## BEGIN Material shown

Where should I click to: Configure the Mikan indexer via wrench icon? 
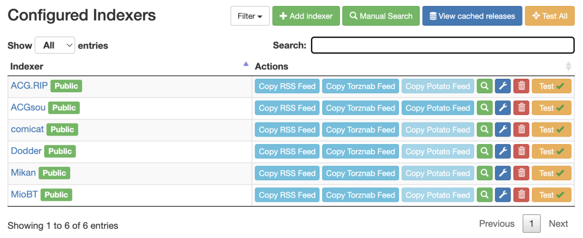pos(503,173)
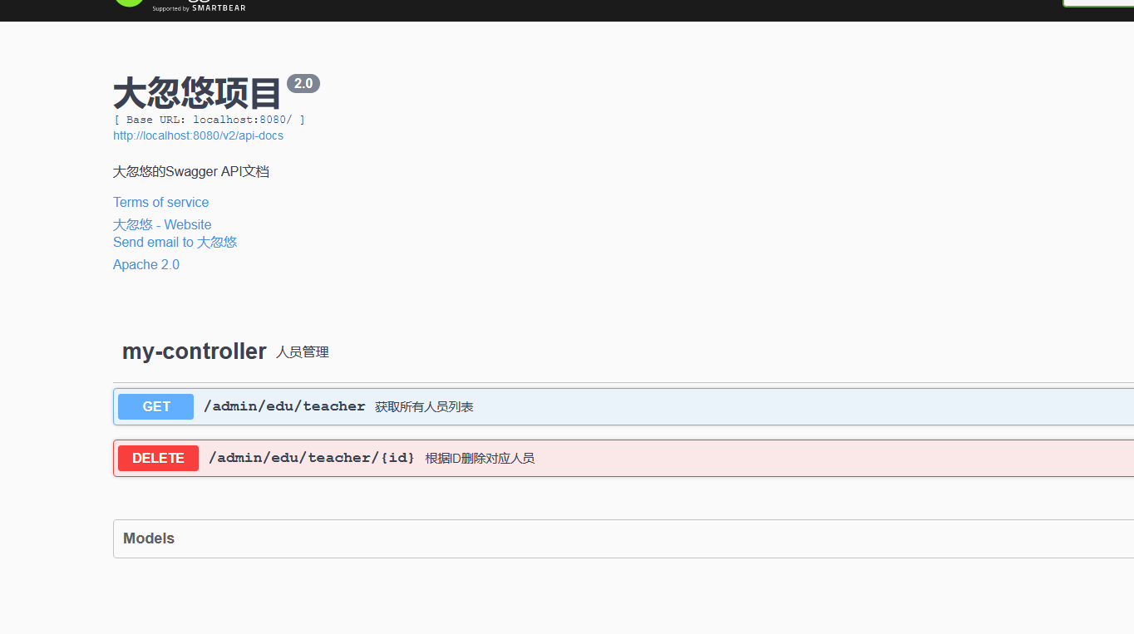Open the http://localhost:8080/v2/api-docs link

pyautogui.click(x=198, y=135)
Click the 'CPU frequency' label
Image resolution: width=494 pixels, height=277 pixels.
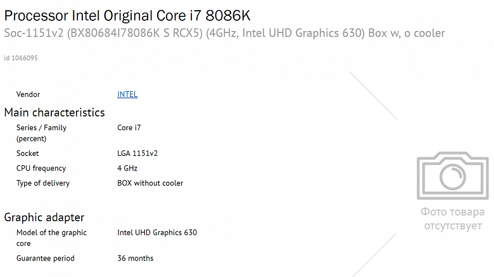pos(41,169)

## END Material shown

▶ _Exercise requirements_: Quote the material above verbatim, line by line, and leave the pictures out.

▶ _Response_:
Where should I click to: Configure the Mikan indexer via wrench icon? 
pos(503,173)
Open the http://localhost:8080/v2/api-docs link

pyautogui.click(x=198, y=135)
Click the 'CPU frequency' label
Image resolution: width=494 pixels, height=277 pixels.
pos(41,169)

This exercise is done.